Rajoy, el hombre más inteligente de España

Rajoy, el hombre más inteligente de España.

Decía Woody Allen: La ventaja de ser inteligente es poder fingir ser estúpido, mientras que al contrario es imposible.

Y es que cada día que pasa, Rajoy, en toda su procrastinación y dislalia, parece más inteligente. Pocos son los que cuestionan su liderazgo en el PP, algo que no puede decir el Ken de la política, Pedro Sánchez, que tiene que luchar contra sus oponentes y barones, todo y que está tratando de mantener el partido a flote, como buenamente puede con la materia gris que tiene.

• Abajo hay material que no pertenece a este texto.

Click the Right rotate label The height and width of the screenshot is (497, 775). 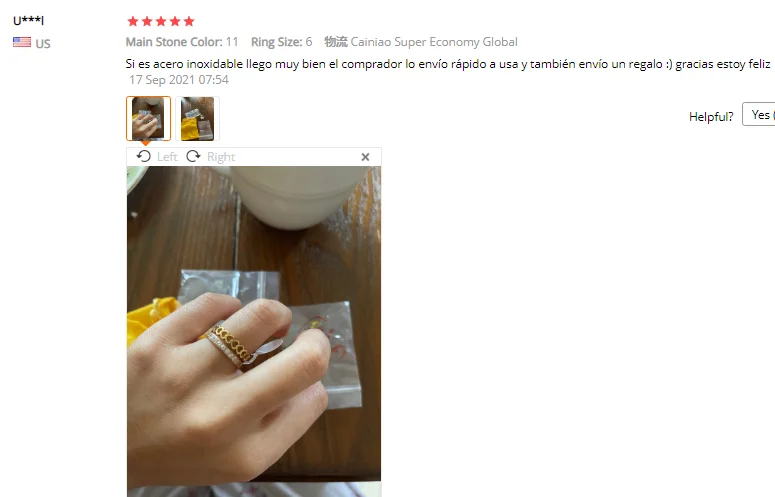(x=221, y=157)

¿Y qué me decís de España? 137 escaños demuestran su apoyo y otros 32, que son naranjas y al echarles agua destiñen azul. Rajoy es quien mantiene el mayor bloque de adeptos, por más que Iglesias y Garzón pinten corazones, hablen de libertades y griten en nombre del 15M.

Pasan los días y Rajoy sigue en pie. 500 casos de corrupción y sigue en pie. No sabe inglés, es la risa de Europa y sigue en pie. Pase lo que pase, Don Mariano sigue al pie del cañón, por unas o por otras. No le falta de nada, nada le afecta y se deduce una vez más presidente de nuestro país ¿Acaso un estúpido podría maquinar tales hazañas y sobrevivir?

Por más que me pese, hay que reconocer que estos hechos son dignos de ser reconocidos. Tal vez dentro de la cabeza de Rajoy haya todo un mundo complejo que esconde sombríos recuerdos y formas de actuar, ocultados tras una imagen de mediocridad y estupidez que todos conocemos pero de la que difícilmente nos podremos librar.

Es una lastima, si es que es cierto que tal es su intelecto, lo utilice para mancillar el honor de la Nación con un partido que más que gobernar, es todo un circo de corrupción. A saber que nos deparará el destino a los ciudadanos de los pueblos de España, aún siendo gobernados por tal eminencia, capaz de engañar a todos con una máscara bien tejida, patentando el puro arte que Maquiavelo plasmó en el Príncipe. Solo espero para mi y mis vecinos que el horizonte de España bajo el reinado de tan anciano sabio no haya un ápice de perdición.